■ What you have to do ■
Copy, from the entries below, each line in which the string "Given" appears.

■ Recorded data ■
=== Section Start ===
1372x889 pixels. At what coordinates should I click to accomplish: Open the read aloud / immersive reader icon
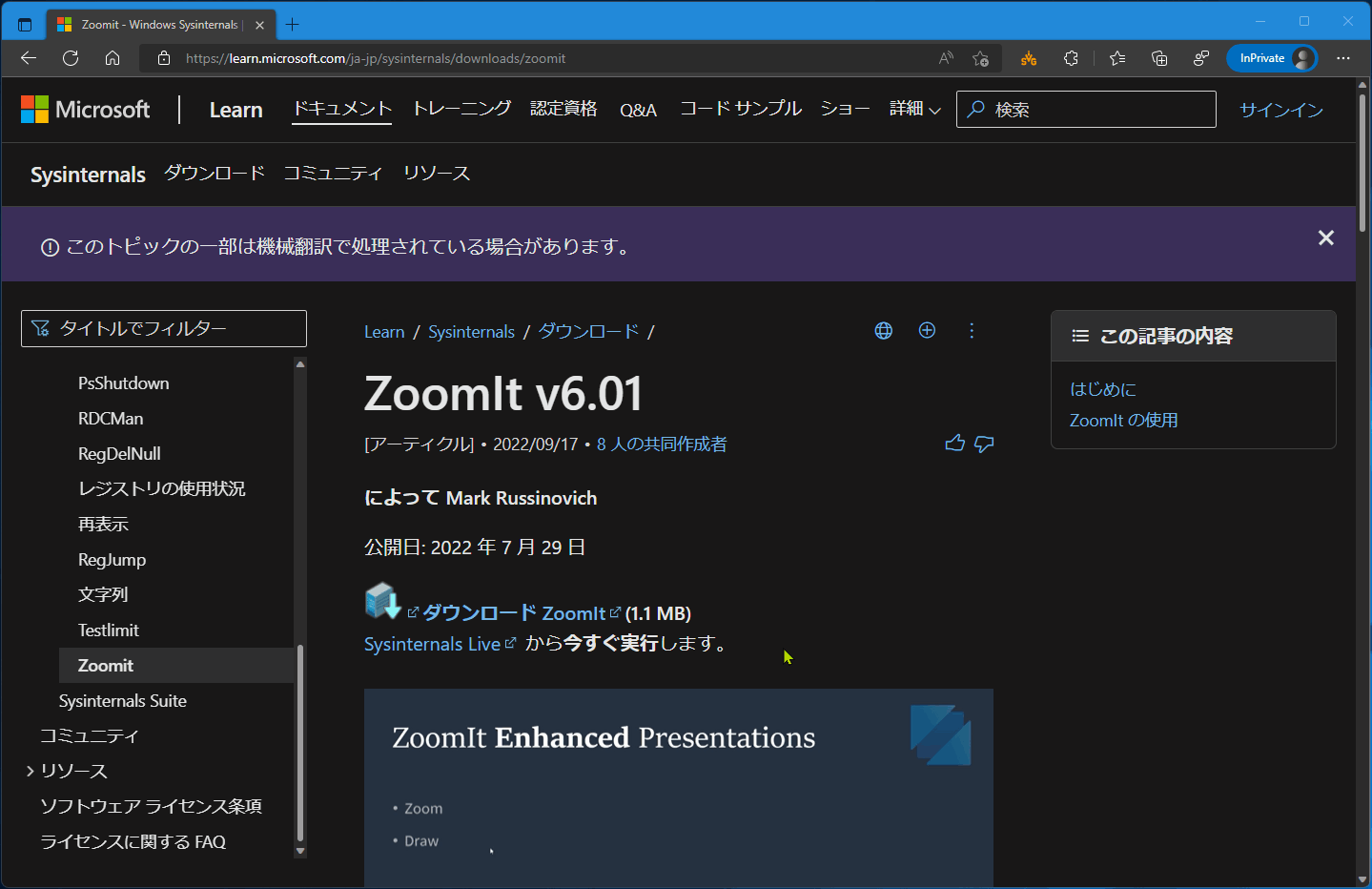pos(945,58)
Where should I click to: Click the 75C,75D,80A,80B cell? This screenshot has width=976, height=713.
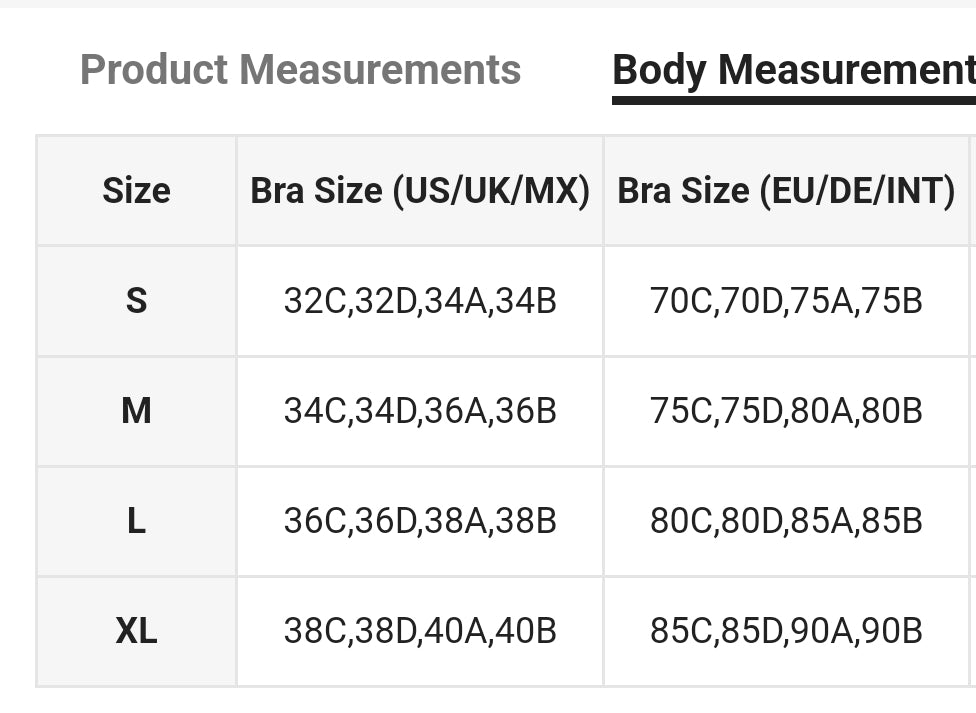click(786, 410)
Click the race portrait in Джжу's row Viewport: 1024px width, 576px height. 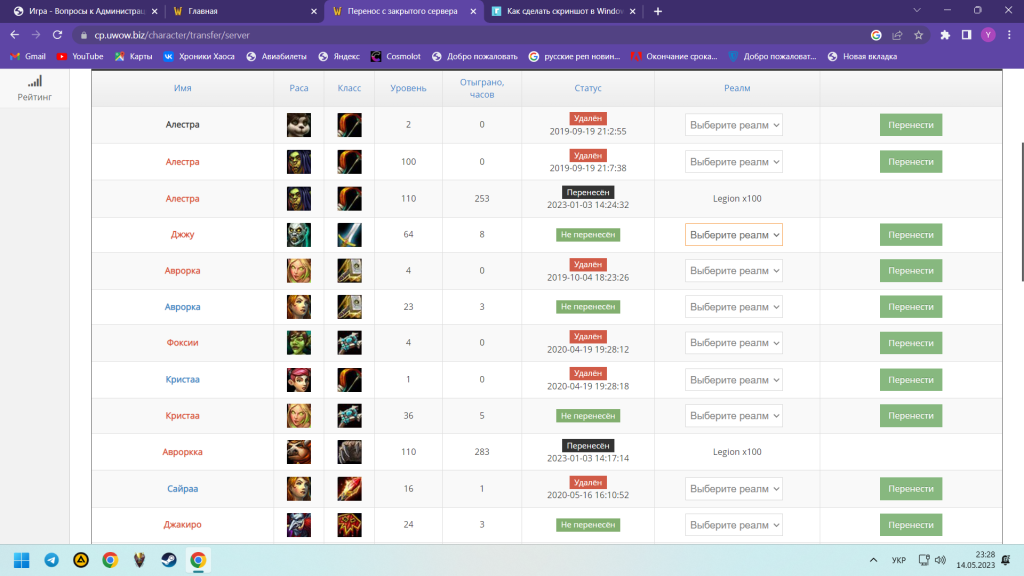tap(299, 235)
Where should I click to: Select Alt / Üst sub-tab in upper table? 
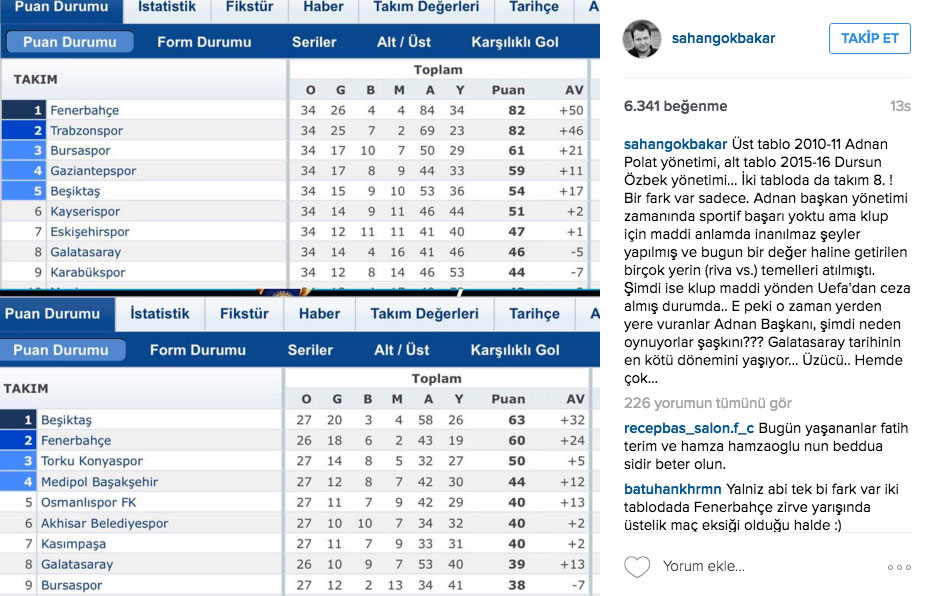point(404,42)
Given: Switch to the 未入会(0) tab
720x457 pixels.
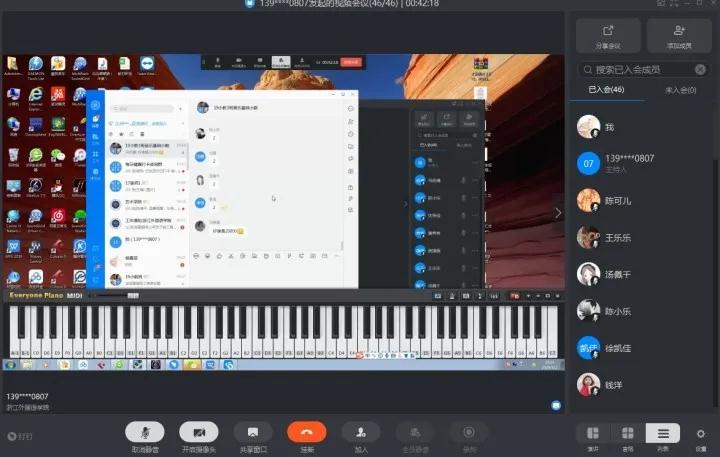Looking at the screenshot, I should (680, 90).
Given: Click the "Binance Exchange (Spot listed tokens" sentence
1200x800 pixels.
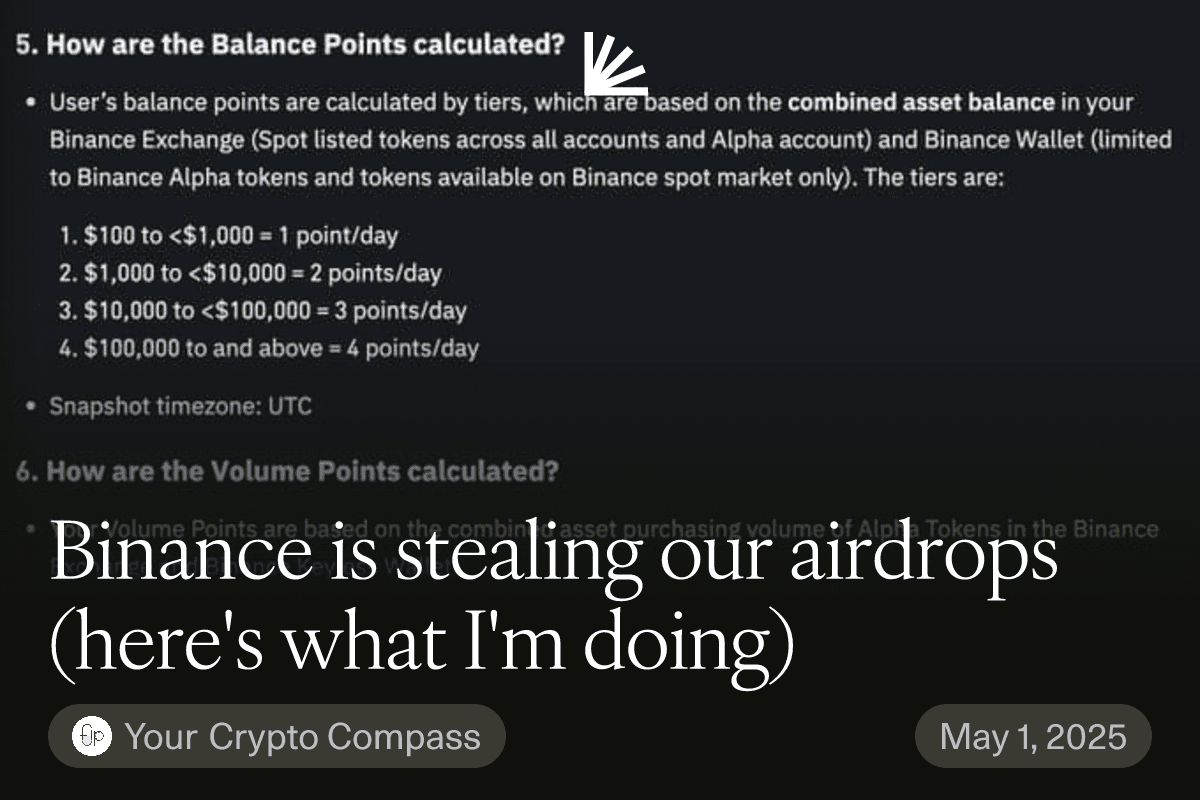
=== Section End ===
■ Result of this task ■
Given: Switch to the 未入会(0) tab
Given: Click the "Binance Exchange (Spot listed tokens" sentence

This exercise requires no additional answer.